Figure 2. DNMT1-selective, non-nucleoside, dicyanopyridine containing inhibitors.

(a) The chemical structure of GSK3685032. The inhibitors all share a 3,5-dicyanopyridine core but vary in their chemical architecture at positions C2 and C6 of the pyridine ring. (b) Surface representation of inhibitor-bound DNMT1-DNA structure with the inhibitor shown in yellow and the DNMT1 active-site loop shown in magenta. (c) The open conformation of the DNMT1 active-site loop (magenta) in the absence of DNA. Sinefungin is shown in stick model, M, Met1232 and C, Cys1226. (d) The closed conformation of the DNMT1 active-site loop bound to DNA (in orange ribbon; the DNA helical axis is perpendicular to the page). The flipped-out cytosine analog zebularine and SAM are shown in stick model. (e) The active-site Cys1226 and SAM approach the zebularine [83] ring carbon atoms C6 and C5 from opposite directions, respectively. (f) The inhibitor-induced open conformation of the DNMT1 active-site loop bound to DNA. The intra-helical cytosine analog zebularine (cyan) and inhibitor (colored yellow) are shown in stick model. (g) The inhibitor penetrates deeply into the DNA and interacts with DNMT1 located on the major groove side. (h) Sequence alignment of active-site loops among DNMT1, DNMT3A and DNTM3B. The cysteine in the third position (C1226 in DNMT1) is the active site nucleophile.

Figure 3. The top 10 most commonly-observed single-nucleotide mutations in DNMT3A

(derived from a study from ~50,000 healthy individuals [30]). (a) The C-to-T alterations (in red letters) within CpG sites are indicated for mutated codons. The affected amino acids are depicted in the domain structures of DNMT3A. (b) R320 and R326 are located within the PWWP (Pro-Trp-Trp-Pro) domain. (c) R598 is located in the ADD Zn-binding domain conserved in ATRX, DNMT3A and DNMT3L. Three Zn atoms are shown in silver balls. (d) The catalytic domain of DNMT3A (R882H)-DNMT3L tetramer in complex with DNA. (e) R326 forms a salt bridge with D286. (f) Viewing from the point of DNMT3L: R729, R736 and R771 of DNMT3A are located in the interface with DNMT3L. (g) P904 of DNMT3A is part of a curved helix. (h) R882H is located in the DNMT3A dimer interface and interacts with a DNA phosphate.

Figure 4. Structures of DNMT3A in various configurations.

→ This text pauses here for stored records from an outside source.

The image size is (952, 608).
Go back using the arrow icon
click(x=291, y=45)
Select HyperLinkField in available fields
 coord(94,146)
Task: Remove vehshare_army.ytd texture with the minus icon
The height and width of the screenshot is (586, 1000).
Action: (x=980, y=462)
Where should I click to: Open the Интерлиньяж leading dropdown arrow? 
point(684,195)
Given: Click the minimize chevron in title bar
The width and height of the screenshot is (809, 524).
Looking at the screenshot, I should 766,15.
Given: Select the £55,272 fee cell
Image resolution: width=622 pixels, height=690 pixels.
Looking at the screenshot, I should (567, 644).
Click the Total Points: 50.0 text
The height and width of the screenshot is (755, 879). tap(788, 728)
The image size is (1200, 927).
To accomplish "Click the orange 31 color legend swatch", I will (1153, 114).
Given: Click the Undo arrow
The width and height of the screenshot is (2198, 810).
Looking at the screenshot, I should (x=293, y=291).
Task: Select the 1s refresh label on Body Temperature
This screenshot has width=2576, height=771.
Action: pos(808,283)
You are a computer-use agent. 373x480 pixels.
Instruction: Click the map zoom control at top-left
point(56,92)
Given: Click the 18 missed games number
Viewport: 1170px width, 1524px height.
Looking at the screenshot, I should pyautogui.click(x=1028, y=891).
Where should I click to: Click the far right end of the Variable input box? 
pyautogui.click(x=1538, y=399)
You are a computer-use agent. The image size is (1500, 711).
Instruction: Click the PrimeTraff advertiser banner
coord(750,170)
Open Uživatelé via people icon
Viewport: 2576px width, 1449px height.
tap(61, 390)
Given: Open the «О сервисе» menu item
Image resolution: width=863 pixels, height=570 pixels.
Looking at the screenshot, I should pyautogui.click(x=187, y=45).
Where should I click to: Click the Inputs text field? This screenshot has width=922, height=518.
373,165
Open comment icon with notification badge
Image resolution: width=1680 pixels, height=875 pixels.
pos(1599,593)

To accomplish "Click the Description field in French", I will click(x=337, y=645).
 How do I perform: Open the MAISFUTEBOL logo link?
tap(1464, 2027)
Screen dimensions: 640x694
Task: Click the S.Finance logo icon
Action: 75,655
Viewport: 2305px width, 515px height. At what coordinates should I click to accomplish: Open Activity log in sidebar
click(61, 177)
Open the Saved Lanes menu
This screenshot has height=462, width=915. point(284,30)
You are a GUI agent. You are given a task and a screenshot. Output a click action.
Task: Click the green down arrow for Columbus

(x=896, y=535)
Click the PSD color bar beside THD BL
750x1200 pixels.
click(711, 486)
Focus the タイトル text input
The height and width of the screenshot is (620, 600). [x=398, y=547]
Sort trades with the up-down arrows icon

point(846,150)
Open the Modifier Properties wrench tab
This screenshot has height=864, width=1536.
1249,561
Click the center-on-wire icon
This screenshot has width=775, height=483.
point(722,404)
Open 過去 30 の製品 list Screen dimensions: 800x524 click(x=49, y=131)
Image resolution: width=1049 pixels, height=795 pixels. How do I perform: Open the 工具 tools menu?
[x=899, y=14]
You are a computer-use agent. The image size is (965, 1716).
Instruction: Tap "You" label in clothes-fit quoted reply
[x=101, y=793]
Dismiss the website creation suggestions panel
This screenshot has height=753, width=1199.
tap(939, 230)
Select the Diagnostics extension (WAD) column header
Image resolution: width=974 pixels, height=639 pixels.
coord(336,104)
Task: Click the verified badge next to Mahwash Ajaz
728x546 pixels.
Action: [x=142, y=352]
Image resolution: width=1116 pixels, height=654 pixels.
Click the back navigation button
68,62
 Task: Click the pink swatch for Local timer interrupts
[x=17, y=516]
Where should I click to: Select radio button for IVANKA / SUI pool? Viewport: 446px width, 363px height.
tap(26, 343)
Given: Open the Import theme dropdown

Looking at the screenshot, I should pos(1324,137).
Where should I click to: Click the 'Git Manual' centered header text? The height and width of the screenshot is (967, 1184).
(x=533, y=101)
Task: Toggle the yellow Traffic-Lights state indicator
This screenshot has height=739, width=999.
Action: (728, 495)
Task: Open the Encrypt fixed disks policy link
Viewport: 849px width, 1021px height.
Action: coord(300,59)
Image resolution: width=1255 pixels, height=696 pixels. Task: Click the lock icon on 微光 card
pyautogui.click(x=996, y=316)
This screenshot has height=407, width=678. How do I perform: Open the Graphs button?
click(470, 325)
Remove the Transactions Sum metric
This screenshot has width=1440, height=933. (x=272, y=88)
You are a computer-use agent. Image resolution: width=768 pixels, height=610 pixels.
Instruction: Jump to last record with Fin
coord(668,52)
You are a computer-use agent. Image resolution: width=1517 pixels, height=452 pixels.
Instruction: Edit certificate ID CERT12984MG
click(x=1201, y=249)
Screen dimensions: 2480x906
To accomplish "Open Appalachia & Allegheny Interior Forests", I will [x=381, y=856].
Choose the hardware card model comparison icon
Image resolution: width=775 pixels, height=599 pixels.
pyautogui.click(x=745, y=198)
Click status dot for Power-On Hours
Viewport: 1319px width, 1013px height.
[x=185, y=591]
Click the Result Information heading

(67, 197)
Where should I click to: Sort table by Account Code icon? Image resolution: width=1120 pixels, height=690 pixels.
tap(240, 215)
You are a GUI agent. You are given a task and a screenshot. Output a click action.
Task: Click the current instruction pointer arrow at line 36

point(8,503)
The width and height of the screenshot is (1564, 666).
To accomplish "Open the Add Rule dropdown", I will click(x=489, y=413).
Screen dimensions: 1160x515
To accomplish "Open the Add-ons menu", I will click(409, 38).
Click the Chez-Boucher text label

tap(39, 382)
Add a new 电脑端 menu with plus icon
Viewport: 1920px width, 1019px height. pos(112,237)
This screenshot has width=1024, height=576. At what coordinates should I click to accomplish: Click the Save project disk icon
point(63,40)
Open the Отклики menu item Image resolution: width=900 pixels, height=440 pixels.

(a) Representatives of catalytically-active members of the DNMT3 family (3A1, 3A2, 3B1 and 3B2) and inactive members (3L, 3B3 and 3B6). For a sequence comparison see figure S1B of [50]. (b) Structure of DNMT3B3–3A-3A-3B3 in complex with nucleosome core particle. DNA is in green, and histones are in gray. (c) DNMT3L-3A-3A-3L in complex with naked DNA. (d) DNMT3L-3B-3B-3L in complex with naked DNA. We note that the structural examples shown here are only for the C-terminal catalytic domain of 3A and 3B, or the equivalent domains of 3L and 3B3. (e) Flanking sequence preferences of DNMT3A and DNMT3B catalytic domains alone. (f) Examples of favored and disfavored DNMT1 methylation sites. (g) Methylation at an Arg codon. The deamination product of 5mC creates a G:T mismatch. Binding of the mismatch by transcription factors limits access to the damaged site and, if not repaired in time, a round of DNA replication converts a CpG dinucleotide to CpA/TpG.